Welcher Film? Ein Reisebericht

Welcher Film? Ein Reisebericht

In Gedenken an Horst Brühmann
Universitäts-Hörsaal im Jahr 1969

Dass Wissenschaftskritik in Wahrheit immer schon auch eine Auseinandersetzung mit den Grundlagen der eigenen Kritik bedeutete, macht Hermann Kocyba anhand von Selbstverständnisdiskussionen einer Gruppe von Adorno-Schülern nach Adornos Tod deutlich, zu denen der kürzlich verstorbene wissenschaftliche Übersetzer Horst Brühmann gehörte.

1968 war die Universität Schauplatz lautstarker studentischer Wissenschaftskritik, die angesichts der Ausklammerung der Verflechtungen von Wissenschaft, NS-Staat und Vernichtungspolitik aus dem Selbstverständnis der vermeintlich unpolitischen Wissenschaften ein verändertes Verständnis des Verhältnisses von Wissenschaft, Gesellschaft und Staat forderte. Sie berief sich dabei auf Autoren wie Adorno, Horkheimer und Marcuse.
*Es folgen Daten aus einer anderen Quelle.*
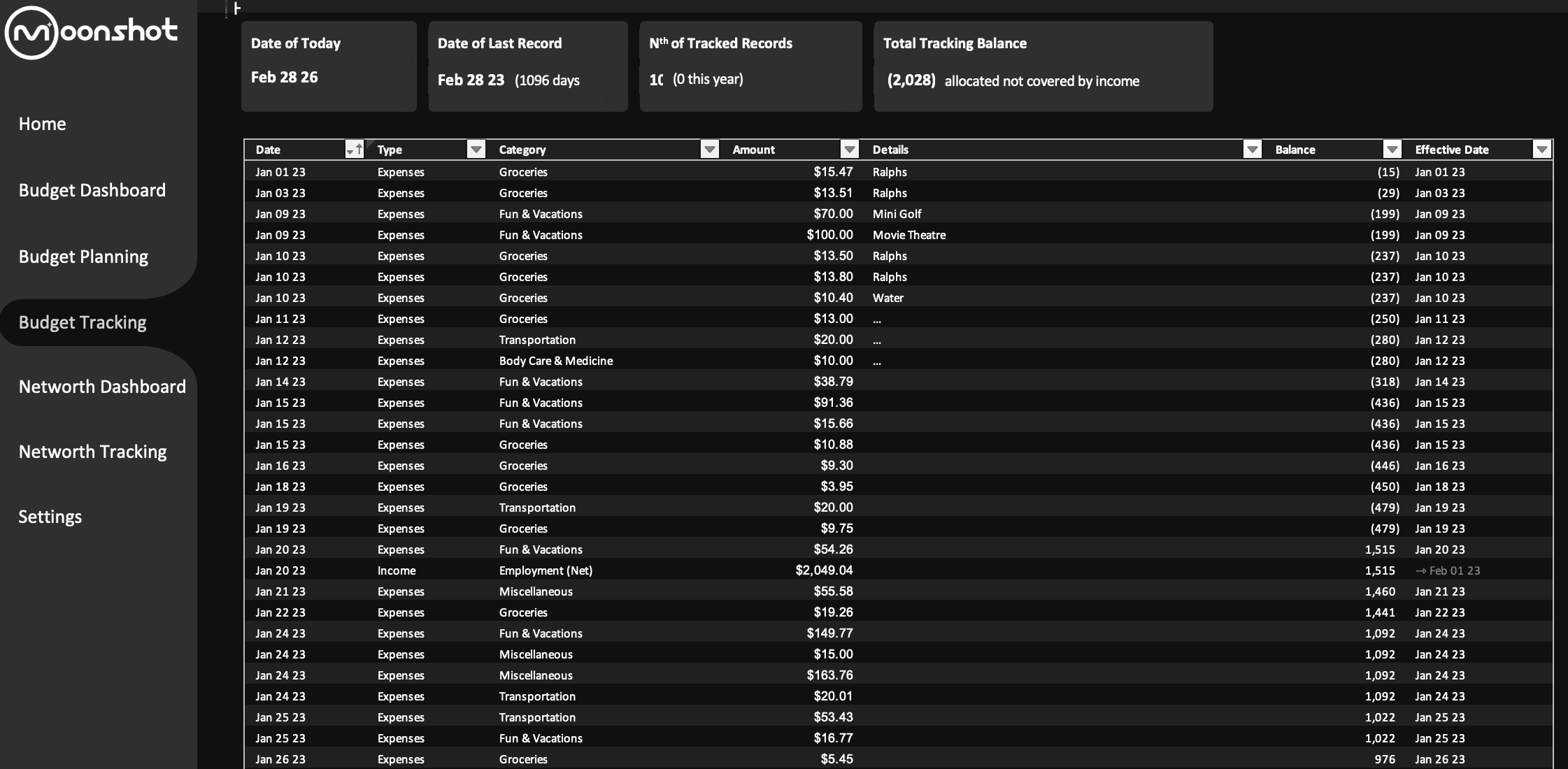Image resolution: width=1568 pixels, height=769 pixels.
Task: Click the Moonshot logo
Action: [x=91, y=31]
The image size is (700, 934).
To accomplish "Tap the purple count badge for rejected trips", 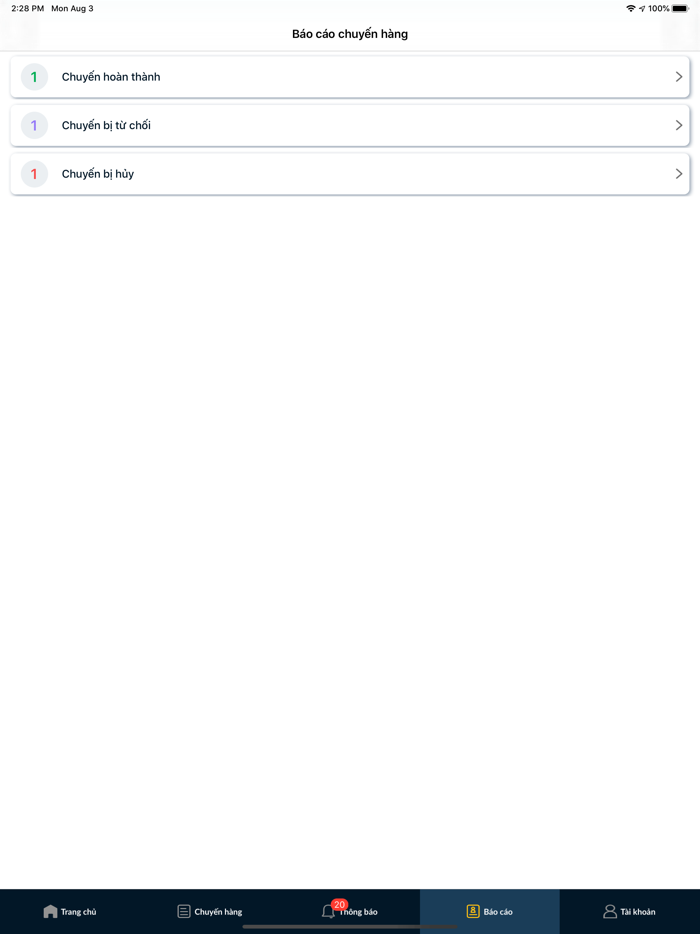I will coord(34,126).
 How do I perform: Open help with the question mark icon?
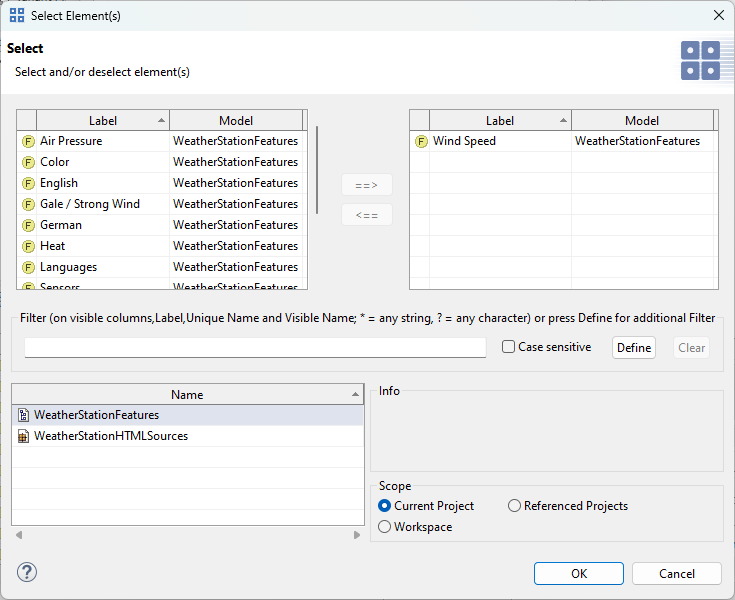point(27,572)
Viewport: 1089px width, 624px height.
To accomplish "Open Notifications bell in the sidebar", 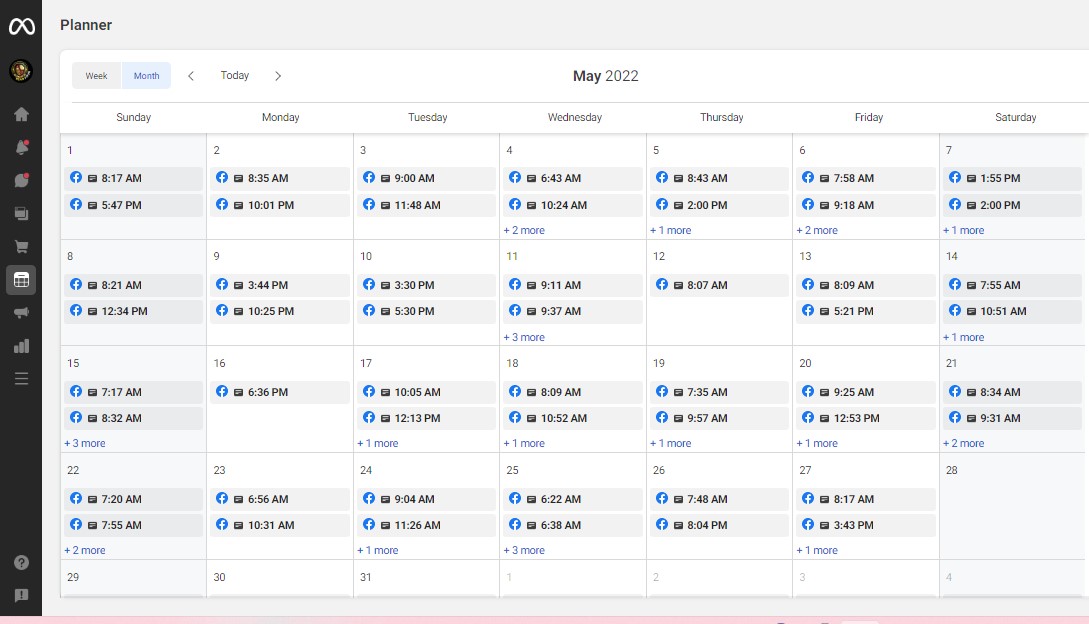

Heute ist studentische Kritik aktueller Wissenschaftspraxis dem Verdacht ausgesetzt, sie laufe im Kern auf eine diskussionsunwillige Cancel Culture hinaus, in der sich hinter einer Fassade aus Versatzstücken kritischer Theorie letztlich rein machtpolitische Interessenkämpfe abspielten.
 

Erinnerung an Horst Brühmann

Es war im Wintersemester 1969/70 in einem Seminar von Hermann Schweppenhäuser, einer Asylstätte für eine ganze Reihe von durch Adornos Tod verwaisten… nun, ich stocke bereits: von „Studierenden“ hätten wir damals nicht gesprochen. Eine kleine Gruppe jedenfalls, die sich intensiv beteiligte, fiel mir auf, alles Anfangssemester wie ich. Neben Horst Brühmann bestand die Gruppe aus Irmgard Schultz und Hans Kretschmar.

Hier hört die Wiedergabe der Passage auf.